Aim of the exercise = Copy out every line of the listing below, character for character, with no changes.

Dataset entries =
══════════

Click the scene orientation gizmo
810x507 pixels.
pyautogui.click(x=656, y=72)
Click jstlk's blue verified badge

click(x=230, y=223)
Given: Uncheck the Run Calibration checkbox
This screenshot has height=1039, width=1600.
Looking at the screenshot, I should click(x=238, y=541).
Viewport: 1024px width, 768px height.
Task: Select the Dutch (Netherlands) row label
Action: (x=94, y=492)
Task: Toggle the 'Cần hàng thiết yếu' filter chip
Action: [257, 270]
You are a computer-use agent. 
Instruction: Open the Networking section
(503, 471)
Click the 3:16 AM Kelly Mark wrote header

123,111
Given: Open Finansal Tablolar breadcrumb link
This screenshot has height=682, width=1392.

══════════

Output below =
Click the scene orientation gizmo
810x507 pixels.
pyautogui.click(x=656, y=72)
Click jstlk's blue verified badge

click(x=230, y=223)
Given: Uncheck the Run Calibration checkbox
This screenshot has height=1039, width=1600.
Looking at the screenshot, I should click(x=238, y=541).
Viewport: 1024px width, 768px height.
Task: Select the Dutch (Netherlands) row label
Action: (x=94, y=492)
Task: Toggle the 'Cần hàng thiết yếu' filter chip
Action: [257, 270]
You are a computer-use agent. 
Instruction: Open the Networking section
(503, 471)
Click the 3:16 AM Kelly Mark wrote header

123,111
Given: Open Finansal Tablolar breadcrumb link
This screenshot has height=682, width=1392.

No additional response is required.